To do – What you return should match the data below exactly, with every entry reproduced.

^^^^^^^^^^^^^^^^

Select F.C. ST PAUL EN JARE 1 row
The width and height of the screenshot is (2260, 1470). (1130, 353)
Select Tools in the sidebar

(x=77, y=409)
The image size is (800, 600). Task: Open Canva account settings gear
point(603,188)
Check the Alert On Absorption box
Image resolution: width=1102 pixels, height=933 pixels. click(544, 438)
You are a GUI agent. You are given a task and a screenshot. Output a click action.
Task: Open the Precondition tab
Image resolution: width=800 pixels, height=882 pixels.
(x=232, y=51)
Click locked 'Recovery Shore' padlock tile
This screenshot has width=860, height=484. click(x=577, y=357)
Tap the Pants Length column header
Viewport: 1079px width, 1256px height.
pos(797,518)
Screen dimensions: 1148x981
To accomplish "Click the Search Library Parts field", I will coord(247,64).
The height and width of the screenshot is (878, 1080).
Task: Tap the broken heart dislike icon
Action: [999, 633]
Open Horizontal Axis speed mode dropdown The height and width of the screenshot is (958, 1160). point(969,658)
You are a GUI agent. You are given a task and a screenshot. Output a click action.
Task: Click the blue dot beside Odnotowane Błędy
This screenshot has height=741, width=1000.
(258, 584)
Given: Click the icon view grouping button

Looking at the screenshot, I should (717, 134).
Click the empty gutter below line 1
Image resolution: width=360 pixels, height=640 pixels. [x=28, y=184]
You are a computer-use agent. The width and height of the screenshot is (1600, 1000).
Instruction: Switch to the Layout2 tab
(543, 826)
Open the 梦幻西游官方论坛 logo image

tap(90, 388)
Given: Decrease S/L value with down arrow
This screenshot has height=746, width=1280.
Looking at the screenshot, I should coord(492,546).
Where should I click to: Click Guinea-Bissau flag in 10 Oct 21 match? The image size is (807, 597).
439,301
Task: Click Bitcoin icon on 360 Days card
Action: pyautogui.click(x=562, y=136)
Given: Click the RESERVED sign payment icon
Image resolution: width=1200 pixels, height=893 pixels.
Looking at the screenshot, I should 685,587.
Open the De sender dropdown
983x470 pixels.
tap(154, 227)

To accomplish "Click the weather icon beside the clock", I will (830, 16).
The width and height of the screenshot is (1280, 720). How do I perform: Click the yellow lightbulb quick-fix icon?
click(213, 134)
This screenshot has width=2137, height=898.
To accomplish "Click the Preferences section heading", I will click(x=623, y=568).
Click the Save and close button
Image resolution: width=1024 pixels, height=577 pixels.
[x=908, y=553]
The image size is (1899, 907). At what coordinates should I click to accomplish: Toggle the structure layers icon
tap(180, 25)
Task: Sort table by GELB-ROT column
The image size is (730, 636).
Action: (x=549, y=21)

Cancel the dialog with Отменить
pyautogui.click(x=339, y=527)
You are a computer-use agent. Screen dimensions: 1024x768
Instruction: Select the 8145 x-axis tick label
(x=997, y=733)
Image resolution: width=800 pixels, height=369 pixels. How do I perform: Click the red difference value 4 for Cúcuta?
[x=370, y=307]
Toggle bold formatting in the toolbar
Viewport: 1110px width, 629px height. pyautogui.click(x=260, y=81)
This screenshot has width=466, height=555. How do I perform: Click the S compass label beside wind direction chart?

^^^^^^^^^^^^^^^^

Result of the exercise –
Select F.C. ST PAUL EN JARE 1 row
The width and height of the screenshot is (2260, 1470). (1130, 353)
Select Tools in the sidebar

(x=77, y=409)
The image size is (800, 600). Task: Open Canva account settings gear
point(603,188)
Check the Alert On Absorption box
Image resolution: width=1102 pixels, height=933 pixels. click(544, 438)
You are a GUI agent. You are given a task and a screenshot. Output a click action.
Task: Open the Precondition tab
Image resolution: width=800 pixels, height=882 pixels.
(x=232, y=51)
Click locked 'Recovery Shore' padlock tile
This screenshot has width=860, height=484. click(x=577, y=357)
Tap the Pants Length column header
Viewport: 1079px width, 1256px height.
pos(797,518)
Screen dimensions: 1148x981
To accomplish "Click the Search Library Parts field", I will coord(247,64).
The height and width of the screenshot is (878, 1080).
Task: Tap the broken heart dislike icon
Action: [999, 633]
Open Horizontal Axis speed mode dropdown The height and width of the screenshot is (958, 1160). point(969,658)
You are a GUI agent. You are given a task and a screenshot. Output a click action.
Task: Click the blue dot beside Odnotowane Błędy
This screenshot has height=741, width=1000.
(258, 584)
Given: Click the icon view grouping button

Looking at the screenshot, I should (717, 134).
Click the empty gutter below line 1
Image resolution: width=360 pixels, height=640 pixels. [x=28, y=184]
You are a computer-use agent. The width and height of the screenshot is (1600, 1000).
Instruction: Switch to the Layout2 tab
(543, 826)
Open the 梦幻西游官方论坛 logo image

tap(90, 388)
Given: Decrease S/L value with down arrow
This screenshot has height=746, width=1280.
Looking at the screenshot, I should coord(492,546).
Where should I click to: Click Guinea-Bissau flag in 10 Oct 21 match? The image size is (807, 597).
439,301
Task: Click Bitcoin icon on 360 Days card
Action: pyautogui.click(x=562, y=136)
Given: Click the RESERVED sign payment icon
Image resolution: width=1200 pixels, height=893 pixels.
Looking at the screenshot, I should 685,587.
Open the De sender dropdown
983x470 pixels.
tap(154, 227)

To accomplish "Click the weather icon beside the clock", I will (830, 16).
The width and height of the screenshot is (1280, 720). How do I perform: Click the yellow lightbulb quick-fix icon?
click(213, 134)
This screenshot has width=2137, height=898.
To accomplish "Click the Preferences section heading", I will click(x=623, y=568).
Click the Save and close button
Image resolution: width=1024 pixels, height=577 pixels.
[x=908, y=553]
The image size is (1899, 907). At what coordinates should I click to accomplish: Toggle the structure layers icon
tap(180, 25)
Task: Sort table by GELB-ROT column
The image size is (730, 636).
Action: (x=549, y=21)

Cancel the dialog with Отменить
pyautogui.click(x=339, y=527)
You are a computer-use agent. Screen dimensions: 1024x768
Instruction: Select the 8145 x-axis tick label
(x=997, y=733)
Image resolution: width=800 pixels, height=369 pixels. How do I perform: Click the red difference value 4 for Cúcuta?
[x=370, y=307]
Toggle bold formatting in the toolbar
Viewport: 1110px width, 629px height. pyautogui.click(x=260, y=81)
This screenshot has width=466, height=555. How do I perform: Click the S compass label beside wind direction chart?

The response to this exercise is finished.